At SMX Advanced, Matt Cutts told Danny Sullivan ON CAMERA that links would be an important search ranking factor for some years to come. He chose the empassioned answer and tried to explain some of the issues surrounding the enormity of the Internet, but stopped short of giving the whole, geeky answer.
We thought we would expand on his comments. When he talks about “the enormity of it all” he leaves you hanging a bit. We think we have some concept of what he means.
The truth is that in order for you to know WHICH page is the most relevent to return for any given user query, you not only need to be able to crawl and index all the content, you also need to be able to know how to order the data set at your disposal. It turns out that is HARD, because most signals are disparate and not easy to compare side by side. Certainly, some signals can influence rankings significantly in certain situations. For example, if you are positively identified as being located in Charlotte NC, USA, the chances are, when you type in “Chinese Takeaway” you are not looking for our favourite lunch haunt in Birmingham. However, it is not a universal signal and not always appropriate.
As Matt Cutts says in the interview – paraphrasing the immensely influential Probability Drive theorist, Douglas Adams, “Space is Big, you have no idea how vastly, hugely, mind bogglingly big space is”. Then in his own words he says “You may think a walk down to the chemist is long, but that’s peanuts to space, and the fact is the web is like that”.
He is right. He gives an idea of that scale when he says that the Library of Congress has 151.4 million items which – when scanned through OCR is around 235 TerraBytes of text. For the biggest library in the world – 235 TerraBytes is all it needs. Here at Majestic – in order to crawl the whole web, and JUST record the link data, we have to measure our combined storage in PetaBytes, even before we include any storage used by the crawlers themselves around the world.
Matt uses an example to demonstrate a point – that when you start to use other signals, you really are not going to see a holistic metric for a while to come. When the suggestion is that social is going to take over, or that links are dead, Matt points out that it is premature to reach that conclusion and suggests that links will be around as a significant factor for some time to come yet. He points out that when you look at the number of links on the web that are no-followed, it is a single digit percentage. You can see that easily enough for yourself on Majestic SEO by looking at any website’s headline link stats. MattCutts.com for example has a higher nofollow count than most at around 12%. CNN.com seems to be less at 1%.
There is another challenge though – in the ability to store, assimilate and importantly retrieve large amounts of disparate data points at scale. Let’s say Google does indeed manage to assimilate us all and we have a Google profile for every person on the planet. That’s say 50 MB of data per person – which is pretty conservative if we include an avatar.
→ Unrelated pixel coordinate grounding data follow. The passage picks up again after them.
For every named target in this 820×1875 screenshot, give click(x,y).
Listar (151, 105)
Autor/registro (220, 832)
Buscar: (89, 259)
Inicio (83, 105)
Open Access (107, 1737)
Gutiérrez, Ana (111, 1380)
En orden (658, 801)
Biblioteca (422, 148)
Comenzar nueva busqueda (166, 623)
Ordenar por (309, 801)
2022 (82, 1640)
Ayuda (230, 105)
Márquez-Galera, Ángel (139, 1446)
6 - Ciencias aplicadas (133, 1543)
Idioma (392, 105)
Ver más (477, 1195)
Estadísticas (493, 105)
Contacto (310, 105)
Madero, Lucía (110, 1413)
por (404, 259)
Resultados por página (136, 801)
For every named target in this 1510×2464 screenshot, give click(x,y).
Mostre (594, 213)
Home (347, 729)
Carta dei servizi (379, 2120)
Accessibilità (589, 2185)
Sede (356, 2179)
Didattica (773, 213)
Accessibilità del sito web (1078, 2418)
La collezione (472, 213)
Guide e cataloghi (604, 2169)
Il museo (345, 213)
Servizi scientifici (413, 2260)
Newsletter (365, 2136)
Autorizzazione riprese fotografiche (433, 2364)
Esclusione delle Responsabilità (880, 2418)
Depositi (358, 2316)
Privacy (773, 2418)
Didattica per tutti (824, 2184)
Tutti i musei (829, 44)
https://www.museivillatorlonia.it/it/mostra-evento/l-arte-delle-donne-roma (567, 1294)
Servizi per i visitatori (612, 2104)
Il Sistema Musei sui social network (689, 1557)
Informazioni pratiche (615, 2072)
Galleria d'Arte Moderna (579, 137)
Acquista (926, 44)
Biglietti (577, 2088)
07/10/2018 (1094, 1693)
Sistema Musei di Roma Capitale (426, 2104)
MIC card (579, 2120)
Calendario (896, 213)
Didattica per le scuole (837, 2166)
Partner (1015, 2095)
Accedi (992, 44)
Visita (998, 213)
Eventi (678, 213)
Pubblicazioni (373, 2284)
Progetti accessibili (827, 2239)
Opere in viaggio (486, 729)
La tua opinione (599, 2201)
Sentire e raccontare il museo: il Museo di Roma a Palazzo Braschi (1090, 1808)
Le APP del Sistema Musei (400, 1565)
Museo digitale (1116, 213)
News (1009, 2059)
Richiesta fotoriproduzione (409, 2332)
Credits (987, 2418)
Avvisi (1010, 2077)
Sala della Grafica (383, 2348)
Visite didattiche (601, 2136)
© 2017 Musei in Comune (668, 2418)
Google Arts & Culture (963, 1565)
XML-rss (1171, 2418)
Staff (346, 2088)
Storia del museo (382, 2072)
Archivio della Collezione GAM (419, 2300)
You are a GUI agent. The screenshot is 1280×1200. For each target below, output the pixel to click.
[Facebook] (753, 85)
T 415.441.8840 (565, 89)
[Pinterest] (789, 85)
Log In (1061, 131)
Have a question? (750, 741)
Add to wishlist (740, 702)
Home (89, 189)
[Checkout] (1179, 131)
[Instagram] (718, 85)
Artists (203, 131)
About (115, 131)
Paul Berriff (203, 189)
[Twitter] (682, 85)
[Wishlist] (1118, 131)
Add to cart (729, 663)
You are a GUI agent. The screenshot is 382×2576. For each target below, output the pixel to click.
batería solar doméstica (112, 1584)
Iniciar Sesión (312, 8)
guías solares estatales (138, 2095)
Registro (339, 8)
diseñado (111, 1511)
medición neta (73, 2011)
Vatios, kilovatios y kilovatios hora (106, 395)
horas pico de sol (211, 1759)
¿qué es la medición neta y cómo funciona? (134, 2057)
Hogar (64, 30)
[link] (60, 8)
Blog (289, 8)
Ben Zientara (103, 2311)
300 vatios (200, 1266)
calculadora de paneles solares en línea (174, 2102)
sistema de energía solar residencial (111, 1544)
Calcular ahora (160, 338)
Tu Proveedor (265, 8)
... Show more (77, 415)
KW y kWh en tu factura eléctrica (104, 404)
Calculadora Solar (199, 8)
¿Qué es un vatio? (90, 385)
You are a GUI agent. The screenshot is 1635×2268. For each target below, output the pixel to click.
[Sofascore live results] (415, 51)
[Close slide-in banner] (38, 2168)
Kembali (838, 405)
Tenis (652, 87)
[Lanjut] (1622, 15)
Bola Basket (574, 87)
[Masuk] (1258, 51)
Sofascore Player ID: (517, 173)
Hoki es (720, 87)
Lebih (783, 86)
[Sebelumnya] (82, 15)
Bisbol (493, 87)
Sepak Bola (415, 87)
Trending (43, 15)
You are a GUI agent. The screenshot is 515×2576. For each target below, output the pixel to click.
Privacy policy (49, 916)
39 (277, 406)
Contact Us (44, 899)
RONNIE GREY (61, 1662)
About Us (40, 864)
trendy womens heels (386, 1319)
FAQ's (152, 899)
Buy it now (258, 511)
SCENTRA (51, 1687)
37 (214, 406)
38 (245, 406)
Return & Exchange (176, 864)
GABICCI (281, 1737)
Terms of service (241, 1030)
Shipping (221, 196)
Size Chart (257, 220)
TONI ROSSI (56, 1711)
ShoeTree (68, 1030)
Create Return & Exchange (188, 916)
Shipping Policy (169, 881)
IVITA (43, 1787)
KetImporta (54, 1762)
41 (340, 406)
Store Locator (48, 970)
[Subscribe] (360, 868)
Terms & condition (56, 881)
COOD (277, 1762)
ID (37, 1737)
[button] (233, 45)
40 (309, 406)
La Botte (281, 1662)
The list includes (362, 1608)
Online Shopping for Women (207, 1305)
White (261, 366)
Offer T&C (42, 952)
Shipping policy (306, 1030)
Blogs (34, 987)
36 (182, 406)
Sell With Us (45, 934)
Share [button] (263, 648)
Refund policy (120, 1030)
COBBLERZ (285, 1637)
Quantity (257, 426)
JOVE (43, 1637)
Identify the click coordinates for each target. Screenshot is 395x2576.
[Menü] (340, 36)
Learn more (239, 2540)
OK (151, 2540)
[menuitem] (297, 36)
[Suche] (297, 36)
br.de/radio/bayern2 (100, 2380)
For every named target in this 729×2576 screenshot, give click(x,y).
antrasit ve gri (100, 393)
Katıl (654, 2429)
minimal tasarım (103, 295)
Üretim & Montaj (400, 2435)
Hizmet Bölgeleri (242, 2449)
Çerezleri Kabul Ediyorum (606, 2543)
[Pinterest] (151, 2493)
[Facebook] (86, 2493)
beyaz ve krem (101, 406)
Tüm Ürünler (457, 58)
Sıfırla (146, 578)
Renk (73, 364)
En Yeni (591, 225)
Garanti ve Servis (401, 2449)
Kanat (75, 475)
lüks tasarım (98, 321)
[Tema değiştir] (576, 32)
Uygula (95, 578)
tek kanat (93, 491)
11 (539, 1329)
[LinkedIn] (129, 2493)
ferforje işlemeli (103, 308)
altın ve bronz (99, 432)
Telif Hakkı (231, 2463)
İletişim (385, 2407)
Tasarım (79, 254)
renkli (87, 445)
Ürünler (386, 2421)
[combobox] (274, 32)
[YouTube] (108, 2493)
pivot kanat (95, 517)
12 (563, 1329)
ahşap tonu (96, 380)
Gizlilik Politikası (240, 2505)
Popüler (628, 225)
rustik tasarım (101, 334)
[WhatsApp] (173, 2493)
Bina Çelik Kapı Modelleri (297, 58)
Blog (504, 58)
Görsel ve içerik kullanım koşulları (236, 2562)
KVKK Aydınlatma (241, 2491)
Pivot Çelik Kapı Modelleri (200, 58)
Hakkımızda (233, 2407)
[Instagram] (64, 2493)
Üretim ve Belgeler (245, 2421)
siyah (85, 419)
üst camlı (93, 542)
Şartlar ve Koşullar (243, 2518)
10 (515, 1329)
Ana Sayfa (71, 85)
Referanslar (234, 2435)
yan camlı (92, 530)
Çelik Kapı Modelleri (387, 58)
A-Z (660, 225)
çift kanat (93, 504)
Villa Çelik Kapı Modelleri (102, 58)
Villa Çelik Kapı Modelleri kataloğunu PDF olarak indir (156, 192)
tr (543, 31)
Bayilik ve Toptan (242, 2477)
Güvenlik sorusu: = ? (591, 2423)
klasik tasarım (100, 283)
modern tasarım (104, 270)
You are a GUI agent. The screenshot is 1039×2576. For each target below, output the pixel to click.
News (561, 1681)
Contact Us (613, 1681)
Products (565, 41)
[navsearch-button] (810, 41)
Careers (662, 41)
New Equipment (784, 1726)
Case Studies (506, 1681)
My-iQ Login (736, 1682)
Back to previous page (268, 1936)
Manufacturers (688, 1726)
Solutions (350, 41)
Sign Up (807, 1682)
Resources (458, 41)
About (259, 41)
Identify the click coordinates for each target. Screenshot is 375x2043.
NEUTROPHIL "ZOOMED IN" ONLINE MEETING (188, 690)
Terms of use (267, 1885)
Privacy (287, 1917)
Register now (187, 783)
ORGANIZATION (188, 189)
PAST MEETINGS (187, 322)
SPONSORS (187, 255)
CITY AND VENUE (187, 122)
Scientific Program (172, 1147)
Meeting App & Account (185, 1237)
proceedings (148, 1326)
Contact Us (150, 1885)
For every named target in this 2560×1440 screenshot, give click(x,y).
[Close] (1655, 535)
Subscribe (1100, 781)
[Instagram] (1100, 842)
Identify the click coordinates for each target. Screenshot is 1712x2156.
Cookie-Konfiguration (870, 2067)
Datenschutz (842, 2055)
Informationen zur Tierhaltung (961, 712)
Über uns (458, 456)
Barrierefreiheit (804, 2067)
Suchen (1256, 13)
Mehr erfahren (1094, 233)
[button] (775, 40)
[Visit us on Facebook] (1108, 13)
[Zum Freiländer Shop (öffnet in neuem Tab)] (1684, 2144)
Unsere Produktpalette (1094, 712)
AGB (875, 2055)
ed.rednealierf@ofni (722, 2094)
So that’s a pretty straightforward calculation 50,000,000 bytes X 6,973,738,433 = 348,686,921,650,000,000 bytes. that’s 348,686 Terra-bytes. Now that is doable, but the interrelationships between these 7 billion people is a wholly different scenario. When we looked at including internal links into our Flow Metrics, our link count increased by 800%. The relationship between – say – Dixon Jones and Matt Cutts – is complex. Are they personal friends? Well no. But have they played cards together? Well yes. Do they have personally have friends in common? Hell yes! Would Matt Cutts trust a post from Dixon Jones? well… hmm… about as much as Dixon would trust one from Matt, less a bit, I expect.
So then (and here’s my point) when Dixon Jones searches the internet for “Douglas Adams Quotes” there are a lot of them out there. Clearly Matt Cutts has some to hand (I doubt in context it was accurate, but Matt – if it was then the odds were EXACTLY 1 million to one that it was, as Terry Pratchett could tell you). But there are a lot of Douglas Adams quotes to be had. 30 million pages of them according to the all wise one. How are you going to order 30 million results about Douglas Adams quotes based on the views and opinions expressed by a few thousand friends or friends of friends in your Circle of Trust? How many of them have an opinion on the subject? – and if they did, I have as many friends that think Douglas Adams should be burnt at the cross as a heretic as have actually worked out the ultimate question. (The ultimate question needs you to read the books – but the answer is, as you may know, 42.)
By contrast, links win as a ranking signal by virtue of their ubiquity and relative ease of classifying and ranking. A link only pertains to a relationship between two entities on the web and this gives the link context. The number of links pointing into a url and the relative strength of those links give the content itself strength in that context. In short – it’s easier to retrieve this data FAST, out of a set of 30 million candidates – than it would be to order the views of a few thousand friends who may or may not have an opinion on the subject.